Find and modify the listen directive, and modify it so it looks like this:

    listen 443 ssl;

Then find the server_name directive, and make sure that its value matches the common name of your certificate. Also, add the ssl_certificate and ssl_certificate_key directives to specify the paths of your certificate and private key files (replace the highlighted part with the actual path of your files):

    server_name example.com;
    ssl_certificate /home/sammy/example.com.chained.crt;
    ssl_certificate_key /home/sammy/example.com.key;

If you want HTTP traffic to redirect to HTTPS, you can add this additional server block at the top of the file (replace the highlighted parts with your own information):

server {
    listen 80;
    server_name example.com;
    rewrite ^/(.*) https://example.com/$1 permanent;
}

Then save and quit.

Now restart Nginx to load the new configuration and enable TLS/SSL over HTTPS!

sudo service nginx restart

Test it out by accessing your site via HTTPS, e.g. https://example.com.

Apache

If want to use your certificate with Apache on Ubuntu 14.04, follow this section. This guide assumes that you want to use HTTPS only. If you follow it exactly, HTTP will not work after completing this.

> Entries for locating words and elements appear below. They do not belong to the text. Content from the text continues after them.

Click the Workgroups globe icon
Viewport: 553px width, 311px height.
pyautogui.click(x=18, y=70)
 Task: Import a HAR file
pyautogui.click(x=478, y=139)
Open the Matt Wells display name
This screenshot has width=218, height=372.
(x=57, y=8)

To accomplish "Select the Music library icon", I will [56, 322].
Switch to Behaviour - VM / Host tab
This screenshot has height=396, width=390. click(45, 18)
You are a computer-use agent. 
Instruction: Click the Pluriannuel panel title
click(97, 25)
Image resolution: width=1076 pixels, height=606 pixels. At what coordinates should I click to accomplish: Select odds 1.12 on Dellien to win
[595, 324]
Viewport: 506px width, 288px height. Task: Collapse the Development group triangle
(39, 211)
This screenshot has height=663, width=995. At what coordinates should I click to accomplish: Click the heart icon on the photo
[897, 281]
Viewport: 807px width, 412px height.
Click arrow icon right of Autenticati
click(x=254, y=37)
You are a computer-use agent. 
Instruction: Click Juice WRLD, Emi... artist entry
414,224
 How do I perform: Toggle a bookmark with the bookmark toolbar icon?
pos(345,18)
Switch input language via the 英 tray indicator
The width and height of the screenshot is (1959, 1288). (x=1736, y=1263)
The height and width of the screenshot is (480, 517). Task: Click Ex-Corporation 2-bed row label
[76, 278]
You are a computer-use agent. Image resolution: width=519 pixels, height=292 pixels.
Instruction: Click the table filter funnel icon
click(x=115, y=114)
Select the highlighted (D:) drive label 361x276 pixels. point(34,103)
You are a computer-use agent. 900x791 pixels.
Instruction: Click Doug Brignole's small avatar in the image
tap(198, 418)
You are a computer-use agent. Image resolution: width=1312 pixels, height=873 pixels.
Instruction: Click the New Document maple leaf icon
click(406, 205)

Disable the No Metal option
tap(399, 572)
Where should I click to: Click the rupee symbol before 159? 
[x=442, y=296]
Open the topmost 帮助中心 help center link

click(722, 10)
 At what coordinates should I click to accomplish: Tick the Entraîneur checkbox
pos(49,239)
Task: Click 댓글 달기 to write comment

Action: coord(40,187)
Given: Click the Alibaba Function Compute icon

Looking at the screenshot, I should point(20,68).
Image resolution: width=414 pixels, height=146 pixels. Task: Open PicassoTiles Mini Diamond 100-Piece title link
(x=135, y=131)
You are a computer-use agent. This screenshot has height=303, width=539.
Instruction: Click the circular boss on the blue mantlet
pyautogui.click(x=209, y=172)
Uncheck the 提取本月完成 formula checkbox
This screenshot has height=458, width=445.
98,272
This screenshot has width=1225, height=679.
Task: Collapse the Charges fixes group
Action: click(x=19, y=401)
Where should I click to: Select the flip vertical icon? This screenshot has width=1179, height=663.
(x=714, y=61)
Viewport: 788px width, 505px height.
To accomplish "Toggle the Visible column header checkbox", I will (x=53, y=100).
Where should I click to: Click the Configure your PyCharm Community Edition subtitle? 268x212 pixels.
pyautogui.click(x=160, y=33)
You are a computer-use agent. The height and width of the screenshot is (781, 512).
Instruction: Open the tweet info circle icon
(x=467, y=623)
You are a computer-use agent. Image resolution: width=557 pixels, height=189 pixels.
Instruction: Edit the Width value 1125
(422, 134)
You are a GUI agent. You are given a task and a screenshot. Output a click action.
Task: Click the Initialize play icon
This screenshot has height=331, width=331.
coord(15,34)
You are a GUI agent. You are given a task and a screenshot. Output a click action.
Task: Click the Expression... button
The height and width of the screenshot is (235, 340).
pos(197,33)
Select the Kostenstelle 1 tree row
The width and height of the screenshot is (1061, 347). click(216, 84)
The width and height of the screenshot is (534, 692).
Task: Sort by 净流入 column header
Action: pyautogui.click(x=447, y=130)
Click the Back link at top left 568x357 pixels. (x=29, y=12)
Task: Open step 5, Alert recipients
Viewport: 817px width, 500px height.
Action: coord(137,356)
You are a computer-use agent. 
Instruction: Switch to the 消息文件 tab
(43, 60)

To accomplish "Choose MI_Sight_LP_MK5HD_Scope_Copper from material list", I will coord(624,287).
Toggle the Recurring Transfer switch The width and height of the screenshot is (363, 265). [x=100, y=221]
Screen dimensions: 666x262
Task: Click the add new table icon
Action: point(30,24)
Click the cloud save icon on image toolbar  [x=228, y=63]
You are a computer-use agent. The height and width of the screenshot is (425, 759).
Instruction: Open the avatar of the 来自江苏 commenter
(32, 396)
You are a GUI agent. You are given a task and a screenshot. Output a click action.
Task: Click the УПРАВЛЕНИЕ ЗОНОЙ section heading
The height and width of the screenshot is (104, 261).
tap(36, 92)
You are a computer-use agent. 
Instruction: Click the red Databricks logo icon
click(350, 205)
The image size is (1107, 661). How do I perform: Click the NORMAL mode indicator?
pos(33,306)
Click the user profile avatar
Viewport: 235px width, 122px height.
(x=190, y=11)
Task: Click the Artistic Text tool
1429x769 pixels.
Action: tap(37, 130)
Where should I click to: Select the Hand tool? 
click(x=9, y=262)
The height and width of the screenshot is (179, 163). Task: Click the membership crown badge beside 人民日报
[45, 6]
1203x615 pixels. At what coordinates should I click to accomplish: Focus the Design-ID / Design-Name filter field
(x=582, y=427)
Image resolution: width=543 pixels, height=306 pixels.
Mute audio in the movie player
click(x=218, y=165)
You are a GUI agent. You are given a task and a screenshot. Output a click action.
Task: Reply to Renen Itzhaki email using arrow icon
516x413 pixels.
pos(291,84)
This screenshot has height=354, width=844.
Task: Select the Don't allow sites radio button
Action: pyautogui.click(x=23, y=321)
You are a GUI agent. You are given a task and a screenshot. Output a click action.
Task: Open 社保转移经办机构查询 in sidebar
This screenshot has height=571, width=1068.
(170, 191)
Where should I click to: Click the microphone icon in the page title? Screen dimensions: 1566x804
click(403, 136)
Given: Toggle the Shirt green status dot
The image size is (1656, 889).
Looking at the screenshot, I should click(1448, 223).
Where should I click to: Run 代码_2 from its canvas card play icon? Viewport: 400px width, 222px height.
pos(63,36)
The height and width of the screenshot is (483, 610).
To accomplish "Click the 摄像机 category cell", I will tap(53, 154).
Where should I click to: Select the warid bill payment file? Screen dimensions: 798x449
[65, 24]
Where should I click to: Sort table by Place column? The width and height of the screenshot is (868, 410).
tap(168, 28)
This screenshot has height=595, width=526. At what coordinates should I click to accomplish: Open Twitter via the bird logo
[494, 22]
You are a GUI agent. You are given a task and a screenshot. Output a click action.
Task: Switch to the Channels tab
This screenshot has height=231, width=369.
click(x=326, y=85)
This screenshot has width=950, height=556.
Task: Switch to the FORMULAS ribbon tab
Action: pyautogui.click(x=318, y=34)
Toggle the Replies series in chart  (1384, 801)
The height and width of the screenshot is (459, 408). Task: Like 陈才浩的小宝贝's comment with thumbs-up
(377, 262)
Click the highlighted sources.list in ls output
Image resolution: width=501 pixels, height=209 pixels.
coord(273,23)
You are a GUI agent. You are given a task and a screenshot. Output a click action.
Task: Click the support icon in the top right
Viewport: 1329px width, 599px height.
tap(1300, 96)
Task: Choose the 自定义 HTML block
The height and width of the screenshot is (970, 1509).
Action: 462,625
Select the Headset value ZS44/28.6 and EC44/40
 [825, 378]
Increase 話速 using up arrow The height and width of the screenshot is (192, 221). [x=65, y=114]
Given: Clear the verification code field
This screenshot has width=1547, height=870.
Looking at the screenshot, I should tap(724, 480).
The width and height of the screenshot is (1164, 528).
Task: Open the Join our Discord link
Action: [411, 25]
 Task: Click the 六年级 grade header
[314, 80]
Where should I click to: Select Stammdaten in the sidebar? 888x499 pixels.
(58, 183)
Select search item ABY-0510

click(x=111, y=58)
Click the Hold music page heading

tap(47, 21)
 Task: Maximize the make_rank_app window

Assuming your server is running on the default virtual host configuration files, open the for editing:

sudo vi /etc/apache2/sites-available

Find the <VirtualHost *:80> entry and modify it so your web server will listen on port 443:

<VirtualHost *:443>

Then add the ServerName directive (substitute your domain name here):

ServerName example.com

Then add the following lines to specify your certificate and key paths (substitute your actual paths here):

SSLCertificateFile /home/sammy/example.com.crt
SSLCertificateKeyFile /home/sammy/example.com.key

If you are using Apache 2.4.8 or greater, specify the CA intermediate bundle by adding this line (substitute the path):

SSLCACertificateFile /home/sammy/intermediate.crt

If you are using an older version of Apache, specify the CA intermediate bundle with this line (substitute the path):

SSLCertificateChainFile /home/sammy/intermediate.crt

Save and exit.

Enable the Apache SSL module by running this command:

sudo a2enmod ssl

Now restart Apache to load the new configuration and enable TLS/SSL over HTTPS!

sudo service apache2 restart

Test it out by accessing your site via HTTPS, e.g. https://example.com.

Conclusion

Now you should have a good idea of how to add a trusted SSL certificate to secure your web server. Be sure to shop around for a CA that you are happy with!